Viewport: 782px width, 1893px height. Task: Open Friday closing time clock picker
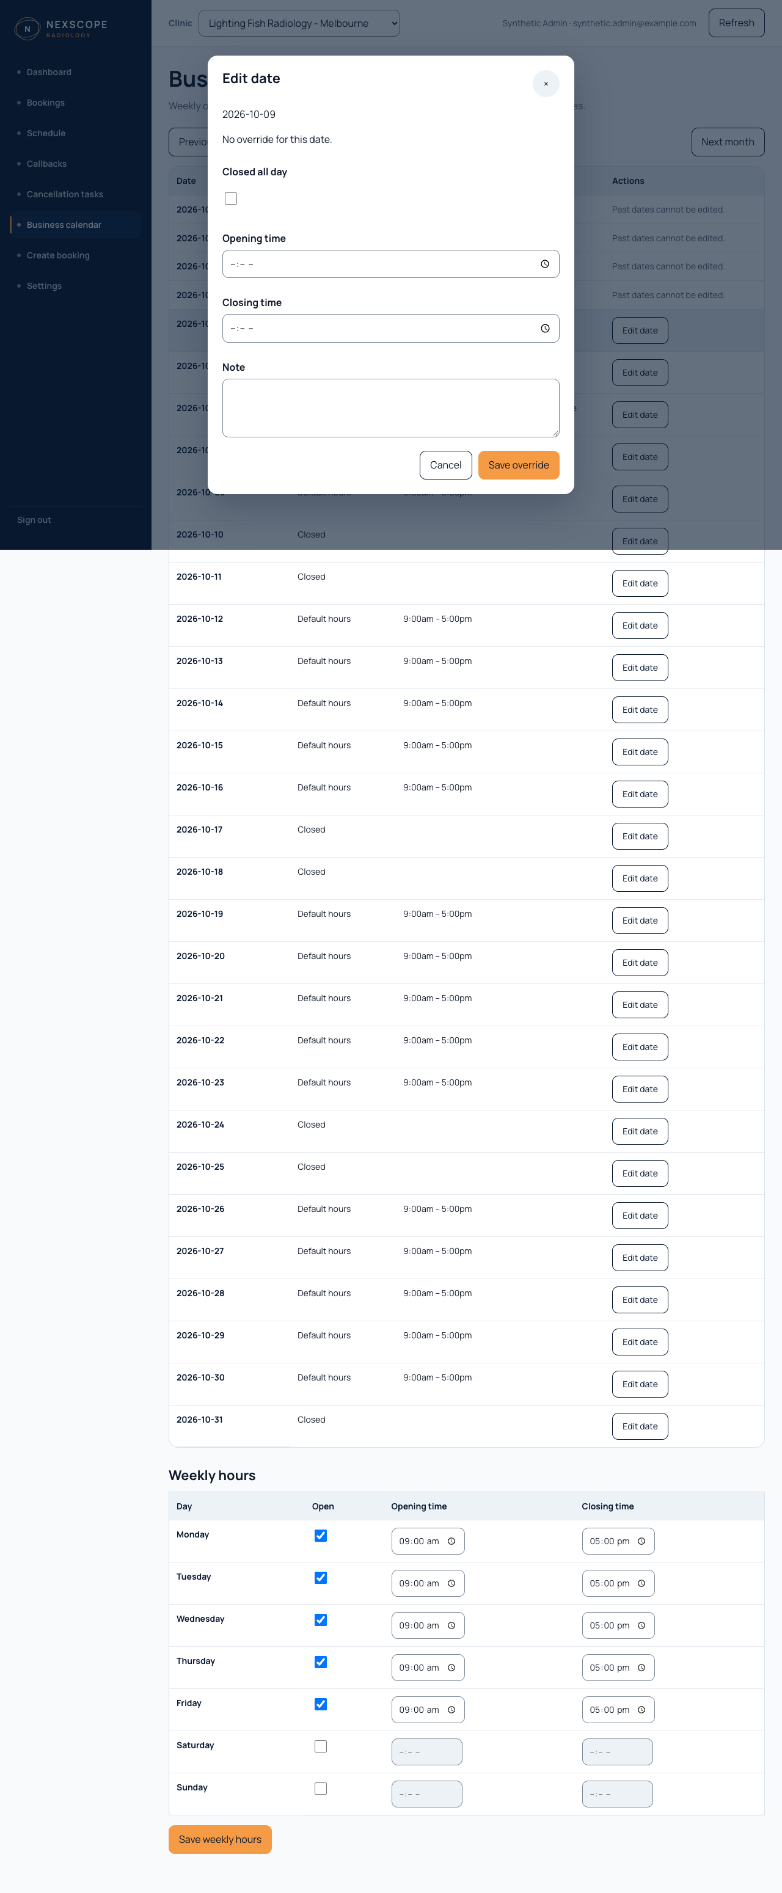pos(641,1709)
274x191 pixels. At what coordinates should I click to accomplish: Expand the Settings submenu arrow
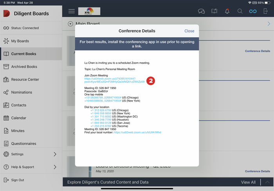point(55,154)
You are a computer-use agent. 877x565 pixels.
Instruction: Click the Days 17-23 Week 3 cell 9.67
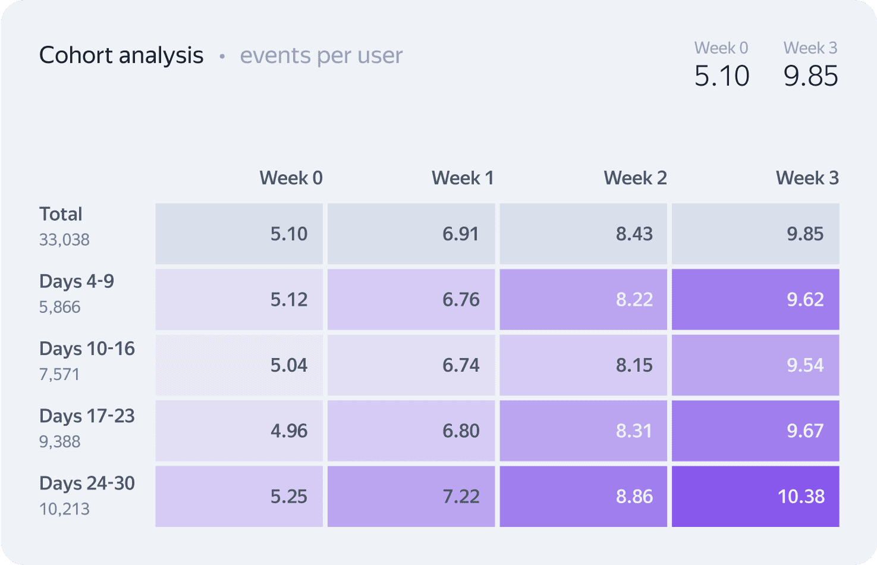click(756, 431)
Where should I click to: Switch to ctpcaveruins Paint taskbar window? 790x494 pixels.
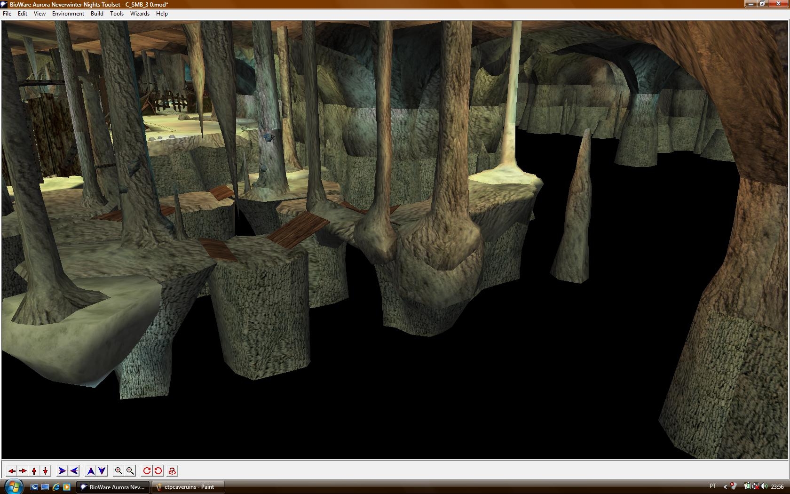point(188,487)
==
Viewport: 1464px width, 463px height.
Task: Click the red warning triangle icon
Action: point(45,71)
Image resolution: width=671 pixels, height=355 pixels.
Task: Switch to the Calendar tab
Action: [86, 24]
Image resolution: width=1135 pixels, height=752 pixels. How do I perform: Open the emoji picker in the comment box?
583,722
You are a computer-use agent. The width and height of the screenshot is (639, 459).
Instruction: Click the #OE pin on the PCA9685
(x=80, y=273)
* * *
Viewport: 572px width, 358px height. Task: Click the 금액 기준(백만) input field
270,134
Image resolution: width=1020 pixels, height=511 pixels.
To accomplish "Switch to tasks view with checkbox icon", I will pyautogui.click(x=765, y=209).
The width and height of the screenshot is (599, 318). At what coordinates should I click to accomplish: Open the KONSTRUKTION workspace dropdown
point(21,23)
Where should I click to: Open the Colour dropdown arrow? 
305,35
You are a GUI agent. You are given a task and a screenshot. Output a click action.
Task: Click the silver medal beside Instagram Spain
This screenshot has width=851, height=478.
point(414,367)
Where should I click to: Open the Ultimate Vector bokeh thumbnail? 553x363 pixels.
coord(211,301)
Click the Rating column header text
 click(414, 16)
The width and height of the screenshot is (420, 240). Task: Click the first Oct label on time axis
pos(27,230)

▸ WORK TO BE COMPLETED
What are the lines above, starting at the one with "Viewport: 572px width, 358px" and ending at the one with "You are a GUI"? Give them again exactly, and only them.

▸ RESULT OF THE TASK
Viewport: 572px width, 358px height. Task: Click the 금액 기준(백만) input field
270,134
Image resolution: width=1020 pixels, height=511 pixels.
To accomplish "Switch to tasks view with checkbox icon", I will pyautogui.click(x=765, y=209).
The width and height of the screenshot is (599, 318). At what coordinates should I click to accomplish: Open the KONSTRUKTION workspace dropdown
point(21,23)
Where should I click to: Open the Colour dropdown arrow? 
305,35
You are a GUI agent. You are given a task and a screenshot. Output a click action.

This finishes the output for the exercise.